Desde entonces, además de las ya existentes denominaciones para vinos y el Pisco, casi 50 denominaciones de origen, indicaciones geográficas y marcas de certificación han sido reconocidas en Chile: desde el Atún de Isla de Pascua y el Orégano de Putre, hasta las Aceitunas de Azapa y el Maíz Lluteño, pasando por el Cordero Chilote, la Sidra de Punucapa y las Chupallas de Ninhue. Cada una es un testimonio vivo de diversidad cultural, creatividad y resiliencia.
Las denominaciones de origen e indicaciones geográficas no son solo un asunto local: son un lenguaje universal del prestigio, la calidad y la identidad territorial. Así lo demuestran nombres que resuenan en cualquier parte del mundo: Champagne, Tequila, Scotch Whisky, Prosciutto di Parma, Jamón Ibérico de Bellota (Pata Negra), queso Roquefort o el Cristal de Bohemia. Todos ellos han sabido proteger sus tradiciones, construir valor a partir de su origen y conquistar mercados globales sin perder el arraigo. Chile no solo tiene el derecho, sino el deber, de hacer lo mismo con lo mejor de su tierra.

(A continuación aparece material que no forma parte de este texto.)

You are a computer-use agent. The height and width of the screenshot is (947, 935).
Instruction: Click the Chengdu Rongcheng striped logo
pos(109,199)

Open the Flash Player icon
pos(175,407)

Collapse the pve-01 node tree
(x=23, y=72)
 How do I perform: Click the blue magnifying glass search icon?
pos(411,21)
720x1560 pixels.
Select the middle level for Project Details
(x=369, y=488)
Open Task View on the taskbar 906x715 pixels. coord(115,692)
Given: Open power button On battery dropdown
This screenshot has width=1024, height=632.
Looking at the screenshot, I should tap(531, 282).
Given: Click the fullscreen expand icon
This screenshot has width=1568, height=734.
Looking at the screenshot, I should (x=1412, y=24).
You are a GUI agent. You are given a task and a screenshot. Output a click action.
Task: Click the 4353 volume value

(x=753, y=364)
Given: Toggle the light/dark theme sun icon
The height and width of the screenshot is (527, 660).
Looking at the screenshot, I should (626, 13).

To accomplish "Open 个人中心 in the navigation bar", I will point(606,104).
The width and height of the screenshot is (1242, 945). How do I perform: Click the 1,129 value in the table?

Pero la película nos recuerda algo que la ley no puede resolver por sí sola: el mayor desafío para que estas figuras funcionen no es jurídico, sino humano. Es la asociatividad. Es la capacidad de ponerse de acuerdo, de organizarse, de pensar en colectivo. Sin comunidad, no hay origen que valga.
Y ahí está la belleza y la crudeza de Denominación de Origen: nos muestra lo difícil que es caminar juntos, pero también lo necesario. Porque cuando lo logramos, cuando logramos reconocernos y cuidarnos como comunidad, el resultado no es solo un producto con sello: es un país que se reconoce en sus raíces, que las proyecta al mundo, y que construye desarrollo con identidad.
A veces, una película puede hacer más por una política pública que muchos documentos. Esta, sin duda, lo logra, y es lo que nos regalan su director, Tomás Alzamora Muñoz y sus entreñables personajes, Luisa Marabolí, el Tío Lelo, DJ Fuego y el abogado Peñailillo. El origen no es un lugar en el mapa, es un punto de encuentro.